In recent years, new threats to global security emerged. As civil unrest gave way to public protests across the Middle East and North Africa, the promise of the Arab Spring soon subsided. In 2011, Syria devolved into civil war. By 2012, governments in Tunisia, Egypt, Libya, and Yemen had been overthrown. In 2013 and 2014, the Islamic State emerged as a distinct and uniquely brutal terrorist organization, declaring a caliphate and conquering significant territory in Iraq and Syria. And yet, overall European defense spending continued on its downward trajectory.

Then, in 2014, Russia invaded Ukraine’s eastern territories and annexed Crimea, bringing a new sense of urgency to the European security environment. During the NATO Wales Summit that year, 26 of the 28 NATO members renewed their pledge to increase defense spending to 2 percent of each country’s GDP over the next 10 years.

The 2 percent pledge is a target for defense spending within the country’s domestic budget and does not refer to a member’s NATO contribution. The organization determines each member’s cost-share contribution using proportional ratios based on the size of a country’s GDP. The countries that financially contribute most to NATO are those with the largest economies, first and foremost the United States. Although the cost-share ratios provide a clearer picture of burden sharing by member states, the formulas do not account for the diversity of contributions that countries provide to NATO activities. These contributions can come in many forms, including troops, aircraft, and sea vessels in addition to monetary contributions.

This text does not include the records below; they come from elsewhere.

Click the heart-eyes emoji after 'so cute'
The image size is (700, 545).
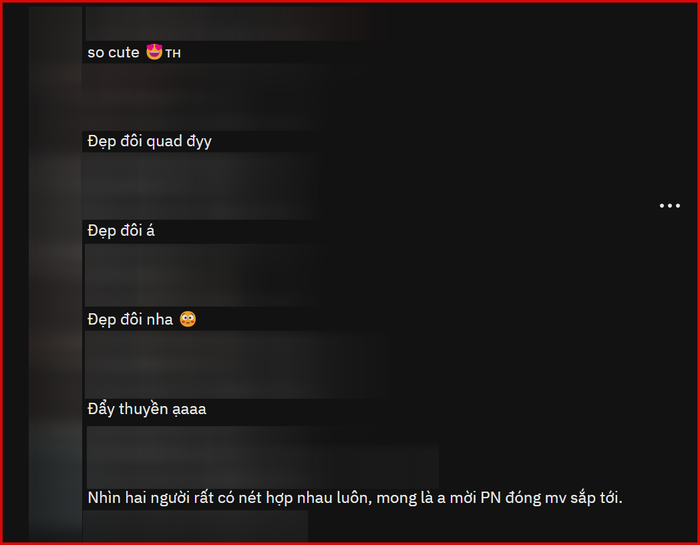[154, 52]
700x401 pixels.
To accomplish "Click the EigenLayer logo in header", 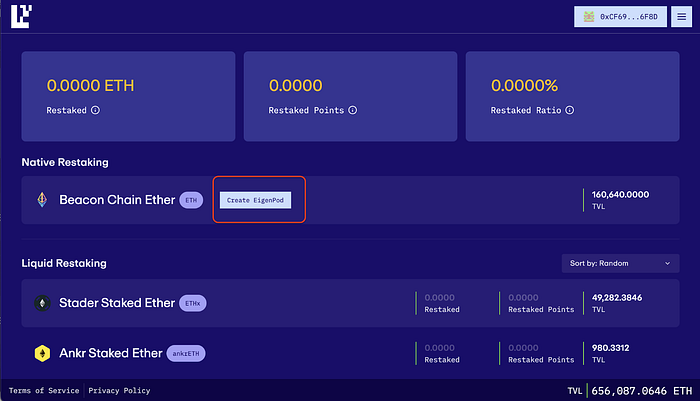I will tap(19, 17).
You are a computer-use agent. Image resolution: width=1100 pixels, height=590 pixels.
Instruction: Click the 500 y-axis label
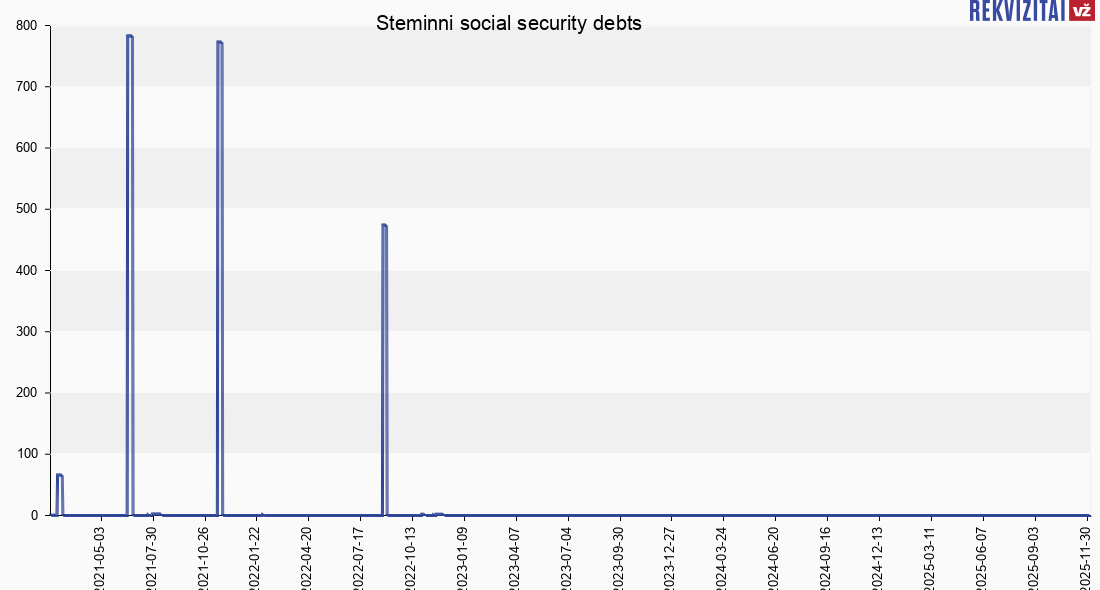[x=27, y=209]
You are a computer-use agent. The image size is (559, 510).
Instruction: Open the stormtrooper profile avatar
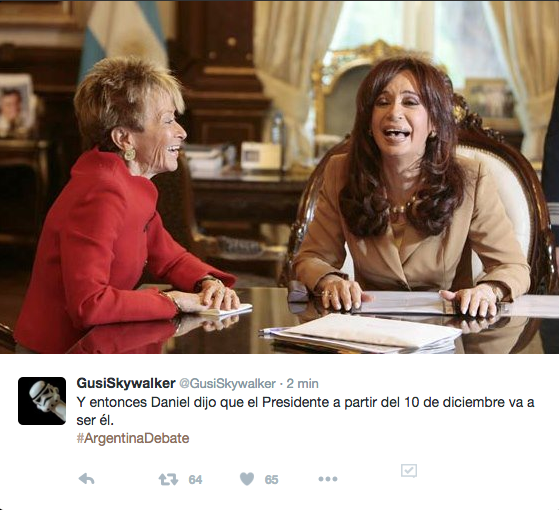pyautogui.click(x=42, y=401)
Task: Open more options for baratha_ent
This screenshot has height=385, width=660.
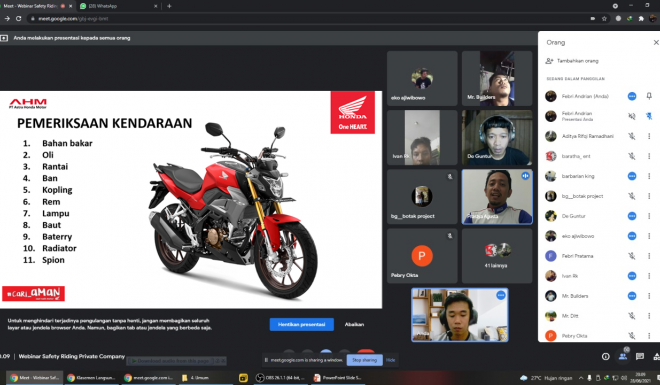Action: [649, 156]
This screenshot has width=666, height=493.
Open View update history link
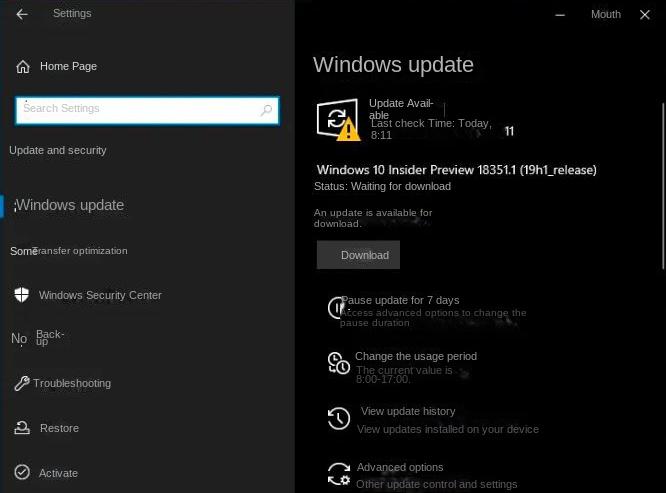coord(408,411)
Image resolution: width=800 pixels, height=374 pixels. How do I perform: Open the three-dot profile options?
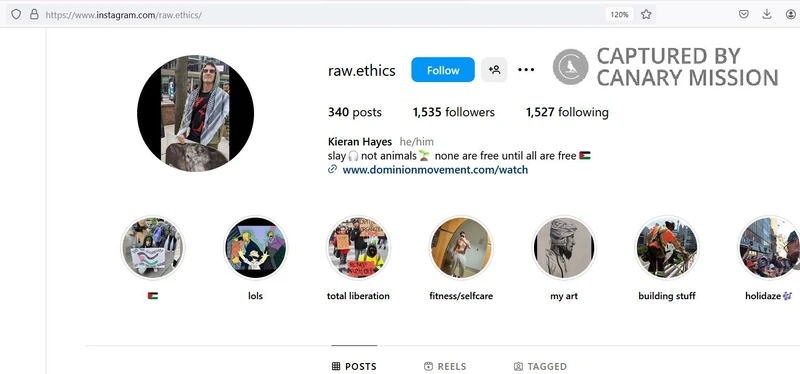pyautogui.click(x=526, y=70)
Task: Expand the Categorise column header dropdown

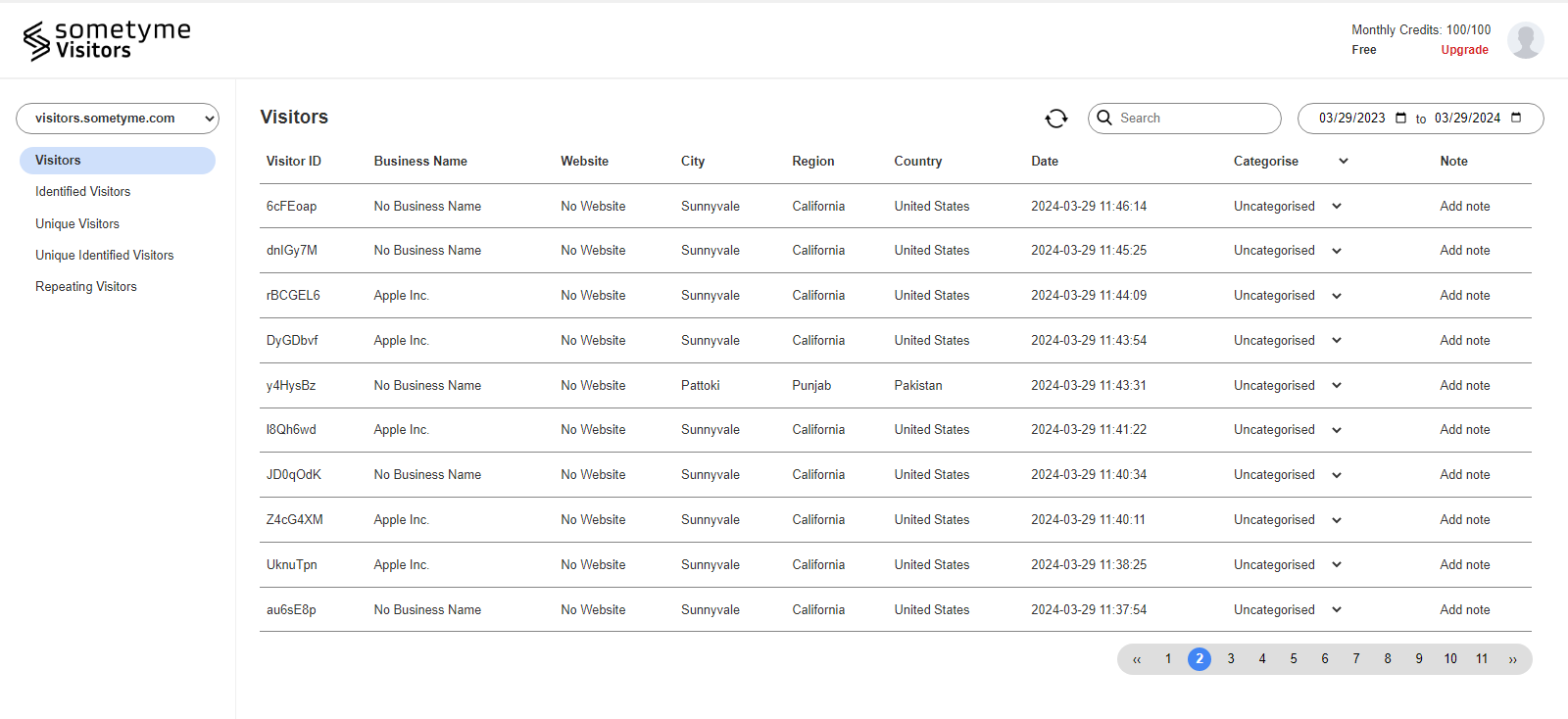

Therefore, the 2 percent pledge cannot provide a complete picture of a country’s contribution to NATO funds or activities. It is, however, useful for assessing a country’s threat perception and its commitment to the collective security of Europe. It is also helpful as a benchmark goal for further strengthening the alliance.

Alliance Security Spending in a 2 Percent World

Today only five of NATO’s 28 members currently spend at least 2 percent of GDP on defense. The United States spends the highest percentage of its GDP on defense, at 3.6 percent. In Europe, Greece spends 2.4 percent, Poland spends 2.2 percent, the United Kingdom spends 2.1 percent, and Estonia spends 2.0 percent.

In recent months, emerging threats to European security have caused many governments to reconsider spending priorities. As a result, total European defense spending has actually increased by an average of 8.3 percent in the past year, according to a recent report.

Central and European states on Russia’s doorstep have primarily fueled this increase, boosting their regional defense spending by 19.9 percent.

The fact remains, however, that only five NATO members currently meet or exceed the 2 percent commitment. The United States should actively encourage all alliance members to meet this goal. If every NATO member spent at least 2 percent of its GDP on defense, the result would be an additional $116 billion in additional military spending within the alliance. The impact on regional and global security would be incalculable.

NATO Defense Spending Graph 2Sources: GDP figures from CIA World Factbook; current defense spending from NATO


A stable, secure Europe directly affects U.S. global national security interests. Transatlantic solidarity allows the United States and NATO countries to multiply the impact of trade investments, diplomatic exchanges, and security operations. Increases in European defense spending would demonstrate a stronger commitment to collective security, embolden the alliance, and ultimately lead to a more responsive security environment.

At the beginning of this year, NATO Secretary-General Jens Stoltenberg argued that 2015 was a year of action for the alliance. NATO more than doubled the size of its response force, increased its presence in Europe’s east, and partnered with the European Union to ensure greater regional security. Yet, with the long list of challenges facing the alliance, more remains to be done. “Now,” the secretary stated, “is the time to invest.”

In the face of a revanchist Russia, a weakened European Union, and the increasing threat of extremism at home and abroad, cooperation between the United States and Europe has never been more necessary.